2. They've set a dangerous precedent

Filibustering Hagel, simply put, "is just insane," says Kevin Drum at Mother Jones. "If there's one thing practically everyone agrees about, it's that presidents should basically get to pick their own Cabinets." You only try to derail nominees in extreme circumstances, and that's hardly the case here. Hagel is "a standard issue D.C. pol with no skeletons in his closet, no bizarre views, and no scandals in his background," and normally his nomination wouldn't even be controversial.

The "potentially serious short- and long-term consequences" of this filibuster "should worry both parties," says Steve Kornacki at Salon. Once you "shatter tradition" by pulling this maneuver once, it very well "might lead to similar filibusters in the future — both for Obama's nominees and for nominees of future presidents from both parties." Yes, "future Republican Cabinet nominees for major posts are now much more likely [to be] treated in the same way," says The American Conservative's Larison. "That won't be good for future Republican administrations or the government as a whole."

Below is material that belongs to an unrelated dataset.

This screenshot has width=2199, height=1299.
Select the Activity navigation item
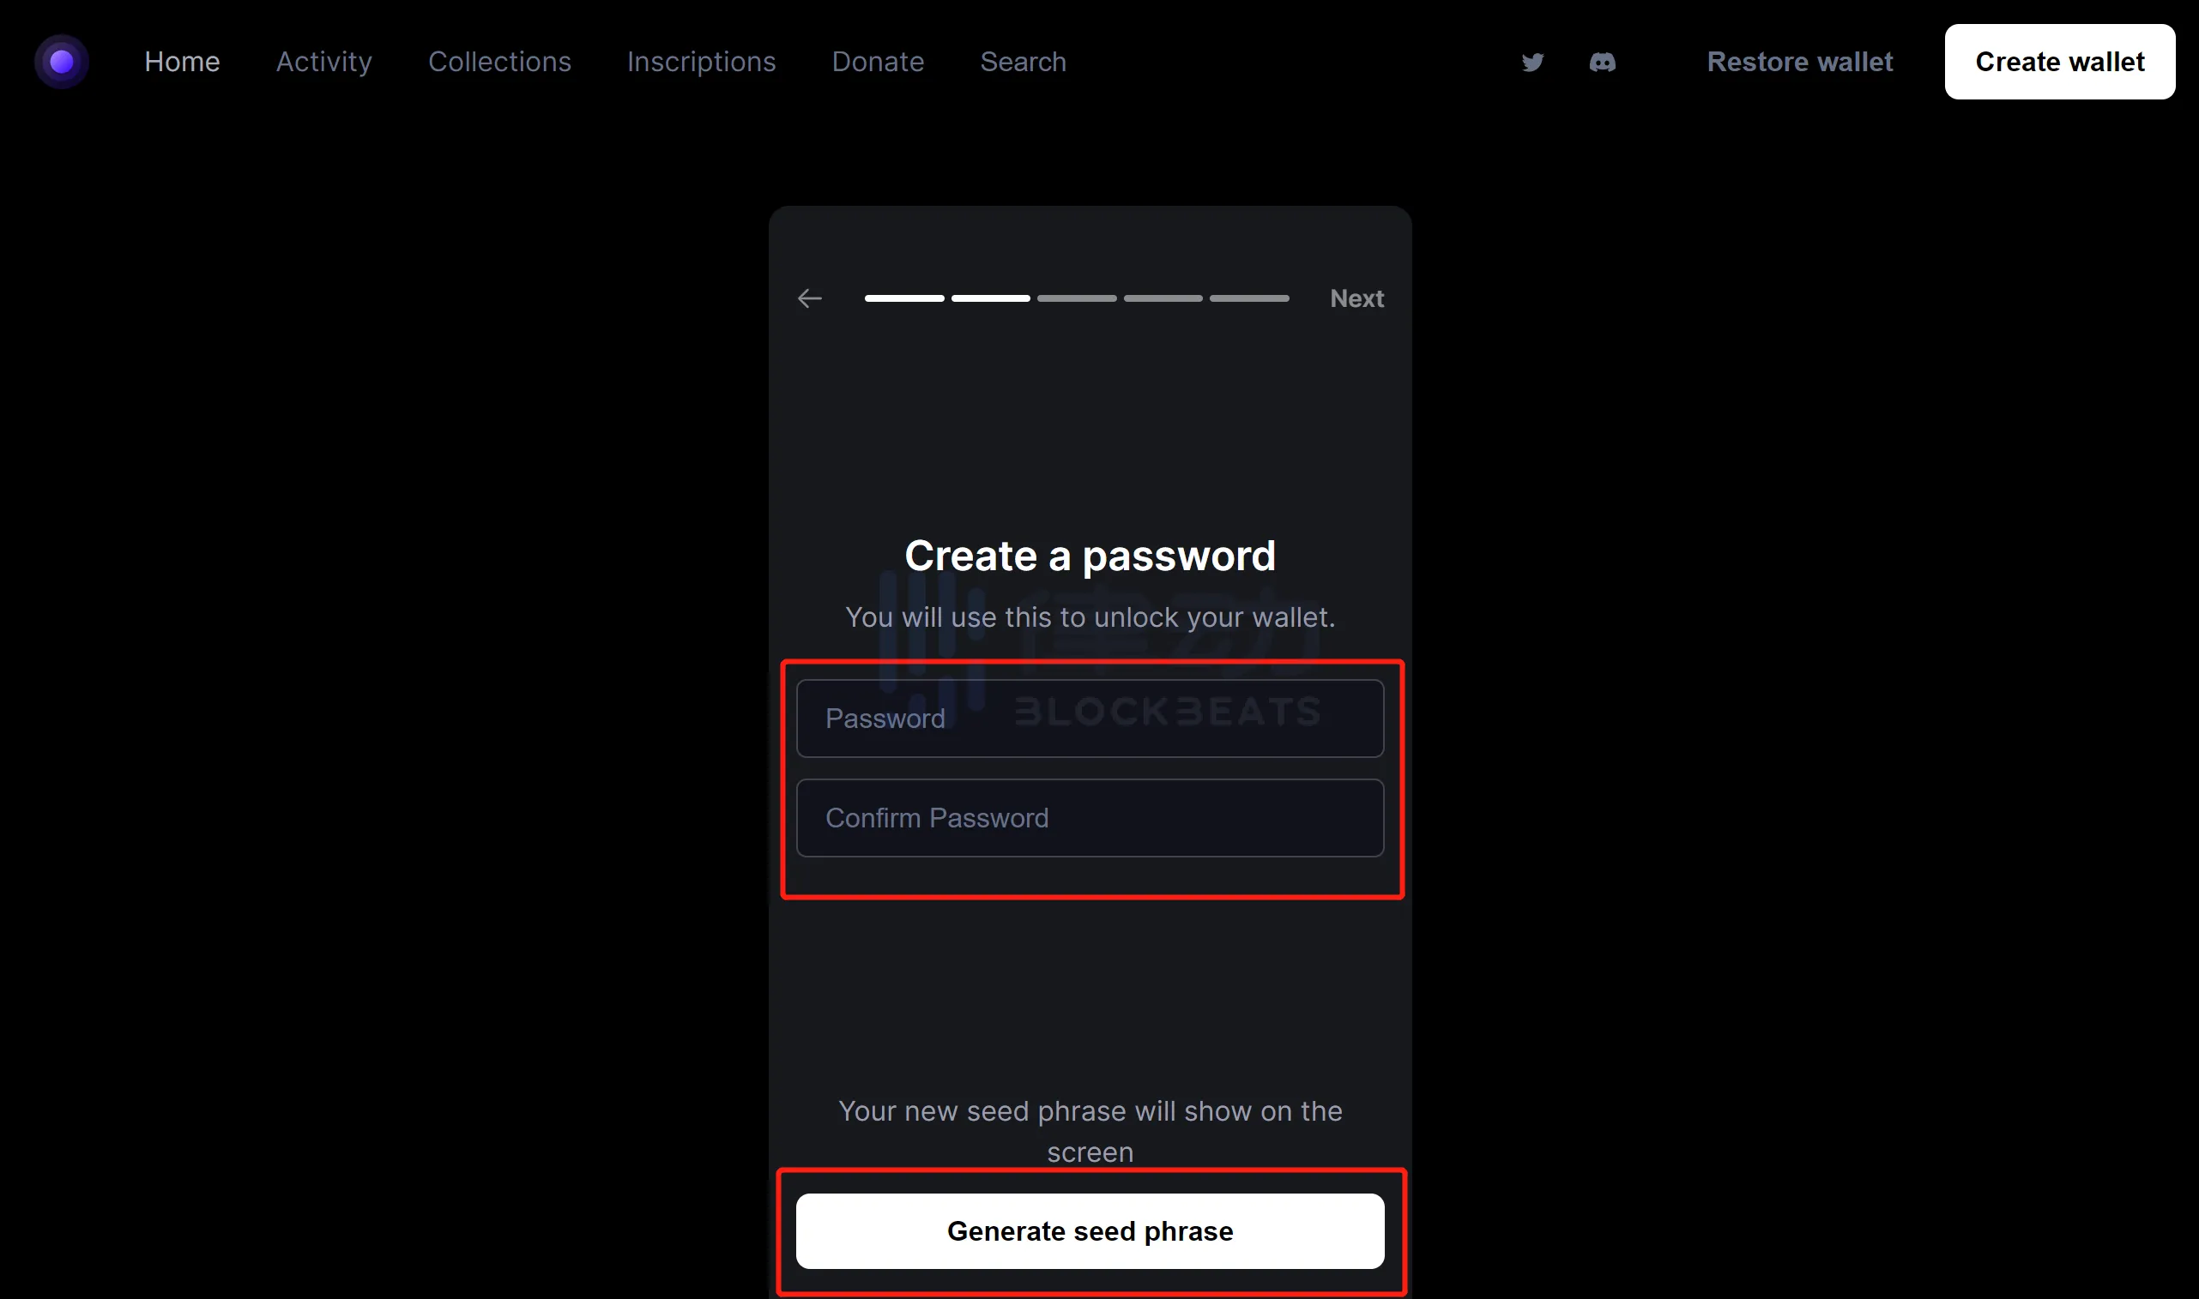click(323, 62)
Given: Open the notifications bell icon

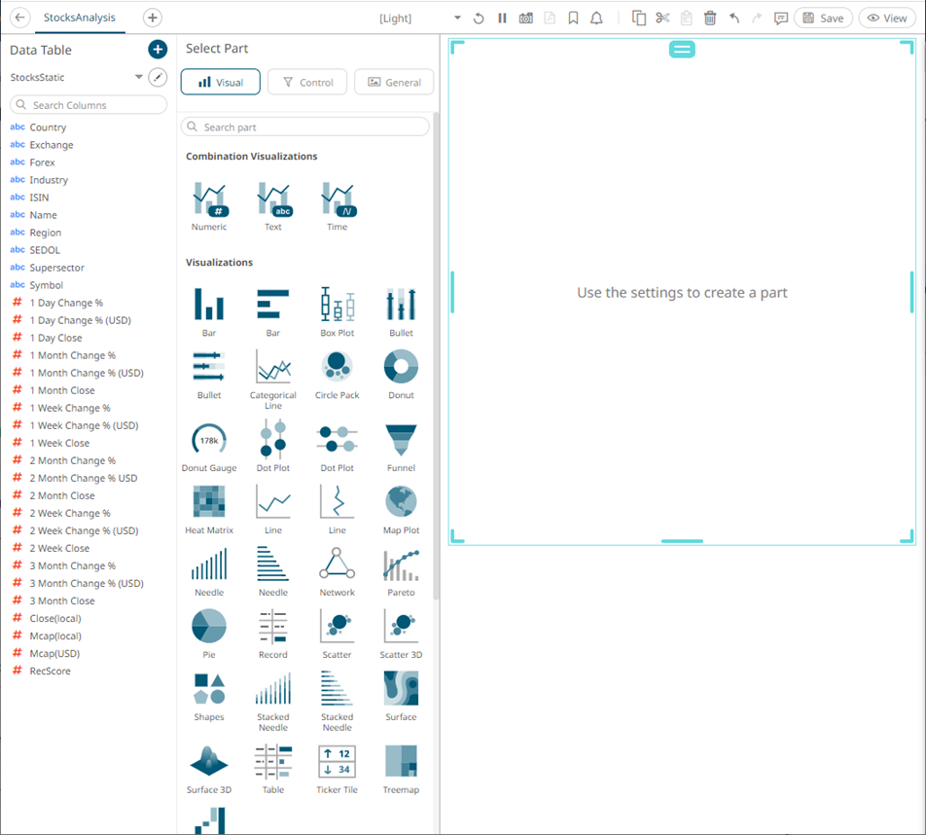Looking at the screenshot, I should (x=596, y=18).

3. This could revive filibuster-neutering efforts

Sen. Jeff Merkley (D-Ore.), who lost a fight to radically scale back the Senate filibuster last month, reminded his Democratic colleagues that they could have avoided this setback if they'd agreed to the stronger measures he proposed. "It is deeply disappointing that even when President Obama nominates a former conservative colleague of the GOP caucus, the minority is abusing the rules and the spirit of 'advise and consent,'" he said. "If our step we took last month is to be successful, extraordinary stunts like today's filibuster can't happen."

Well, "if this isn't enough to get Reid to revive the threat of filibuster reform, nothing will be enough," says Greg Sargent at The Washington Post. Agreed, says Ed Kilgore at Washington Monthly. Reid is an institutionalist who is loath to take away senators' privileges, but "he needs to pick up the threat for real, shake it at Senate Republicans, and mean it."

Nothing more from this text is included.